### Records for processing
■ ■ ■ ■ ■
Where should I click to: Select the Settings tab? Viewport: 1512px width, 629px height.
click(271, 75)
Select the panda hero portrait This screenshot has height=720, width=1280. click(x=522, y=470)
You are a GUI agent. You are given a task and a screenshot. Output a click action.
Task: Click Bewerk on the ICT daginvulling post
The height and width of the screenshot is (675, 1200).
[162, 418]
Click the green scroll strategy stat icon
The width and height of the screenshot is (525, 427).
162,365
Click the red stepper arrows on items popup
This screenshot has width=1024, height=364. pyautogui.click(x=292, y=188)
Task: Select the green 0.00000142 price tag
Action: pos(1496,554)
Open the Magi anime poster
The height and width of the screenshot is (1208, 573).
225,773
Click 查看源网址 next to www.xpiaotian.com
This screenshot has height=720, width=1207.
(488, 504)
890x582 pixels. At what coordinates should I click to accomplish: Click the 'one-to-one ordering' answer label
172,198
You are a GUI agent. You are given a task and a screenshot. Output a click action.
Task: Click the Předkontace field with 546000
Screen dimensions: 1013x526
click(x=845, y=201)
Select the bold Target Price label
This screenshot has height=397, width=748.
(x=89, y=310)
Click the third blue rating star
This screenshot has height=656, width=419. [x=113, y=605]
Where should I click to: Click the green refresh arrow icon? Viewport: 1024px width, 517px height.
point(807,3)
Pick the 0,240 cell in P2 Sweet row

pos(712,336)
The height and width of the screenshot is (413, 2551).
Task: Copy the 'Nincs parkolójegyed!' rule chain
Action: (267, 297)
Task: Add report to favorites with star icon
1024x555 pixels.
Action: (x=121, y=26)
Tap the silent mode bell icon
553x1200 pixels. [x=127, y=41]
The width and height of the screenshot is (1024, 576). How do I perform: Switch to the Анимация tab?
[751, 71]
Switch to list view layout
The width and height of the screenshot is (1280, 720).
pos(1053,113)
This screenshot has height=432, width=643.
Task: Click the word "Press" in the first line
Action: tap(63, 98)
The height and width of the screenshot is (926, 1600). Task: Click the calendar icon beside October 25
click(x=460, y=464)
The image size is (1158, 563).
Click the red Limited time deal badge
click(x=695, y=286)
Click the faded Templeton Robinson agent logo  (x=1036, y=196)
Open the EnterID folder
■ ■ ■ ■ ■
### Work instructions
Set down, exactly as written, each line of the data from its opening line through the one containing "Task: Click Bewerk". Output nothing more.

### Written response
Where should I click to: Select the Settings tab? Viewport: 1512px width, 629px height.
click(271, 75)
Select the panda hero portrait This screenshot has height=720, width=1280. click(x=522, y=470)
You are a GUI agent. You are given a task and a screenshot. Output a click action.
Task: Click Bewerk on the ICT daginvulling post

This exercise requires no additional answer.